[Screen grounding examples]
-=-=-
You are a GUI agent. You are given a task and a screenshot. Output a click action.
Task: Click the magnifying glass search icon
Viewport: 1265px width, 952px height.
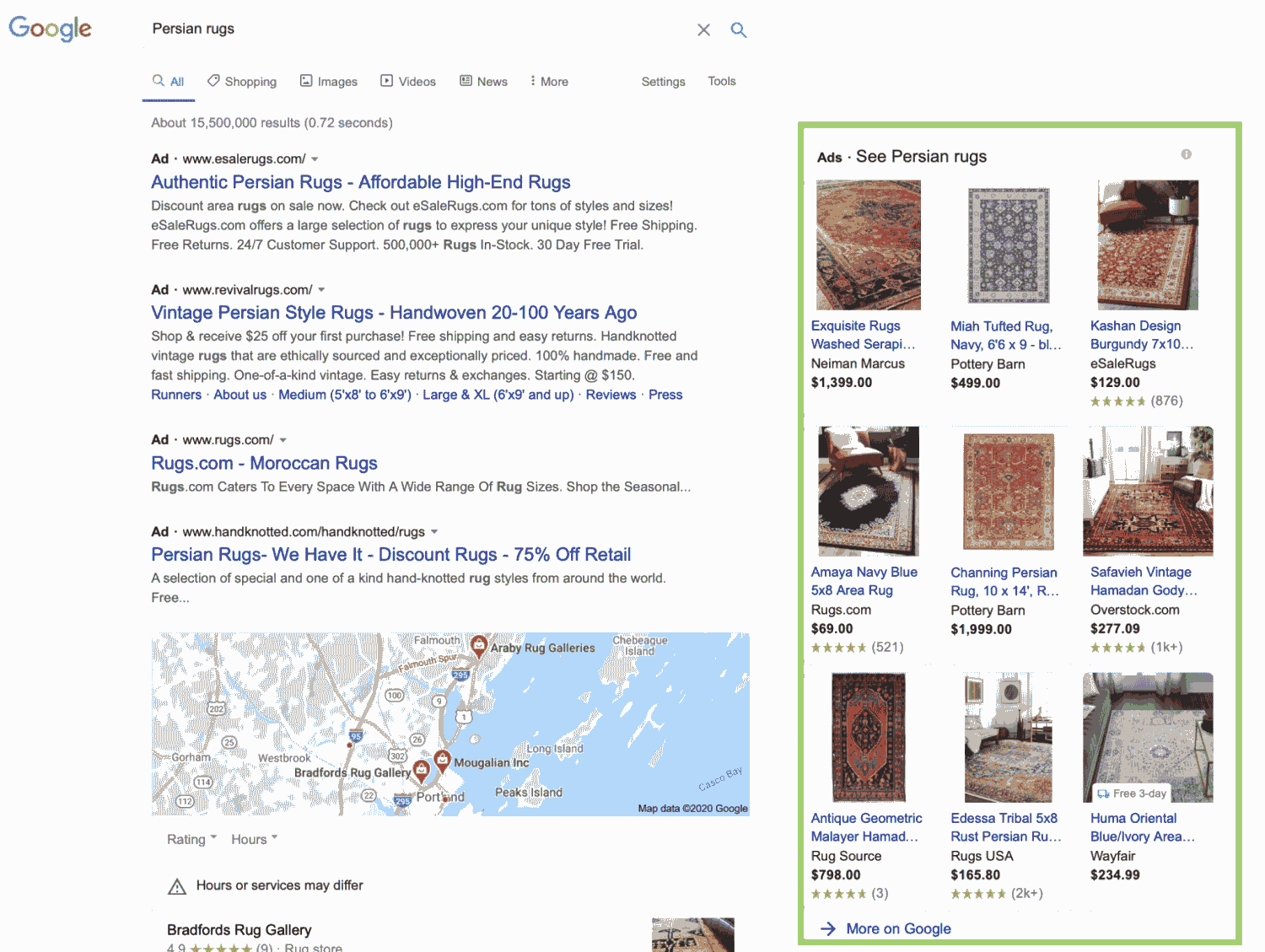pyautogui.click(x=739, y=30)
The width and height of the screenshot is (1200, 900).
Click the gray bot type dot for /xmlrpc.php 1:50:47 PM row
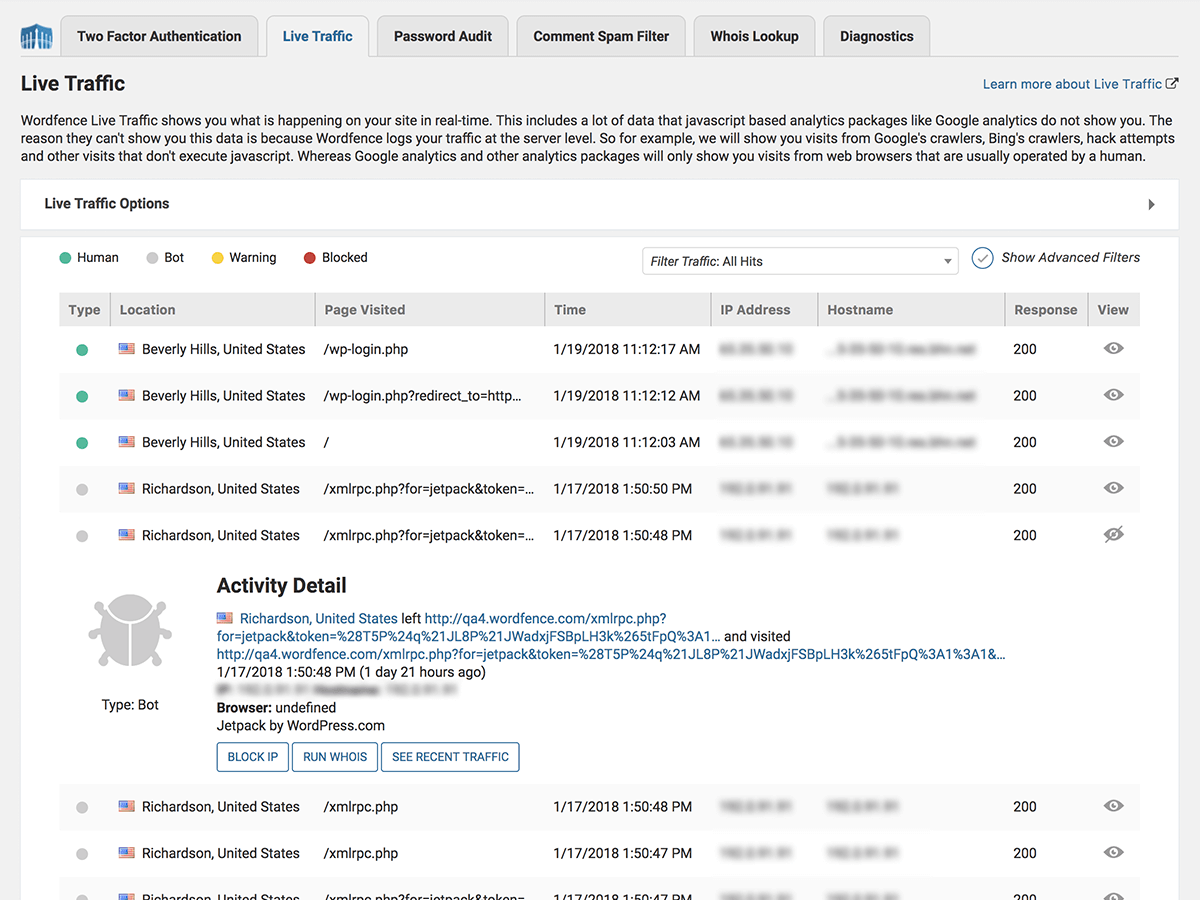click(x=82, y=854)
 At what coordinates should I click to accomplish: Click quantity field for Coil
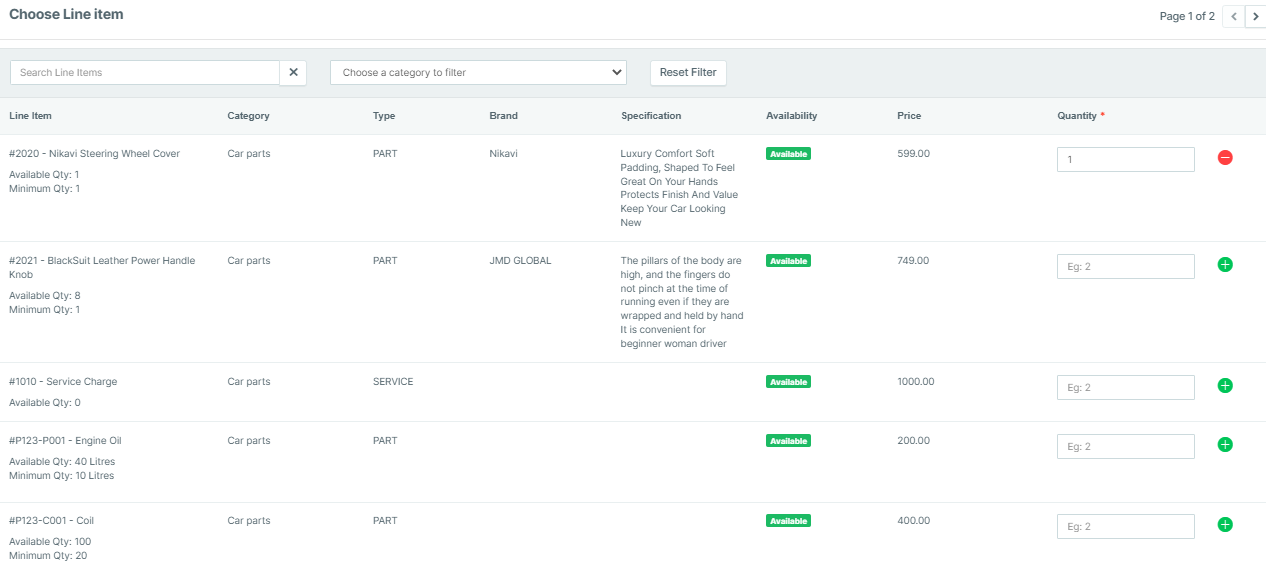tap(1125, 527)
-=-=-
Please transcribe the lines word for word, beginning at the line that contains "At what coordinates" and continuing through the end of the lines. Leave the pictures out of your copy.

### PROBLEM SOLUTION
 At what coordinates should I click to accomplish: Click quantity field for Coil
tap(1125, 527)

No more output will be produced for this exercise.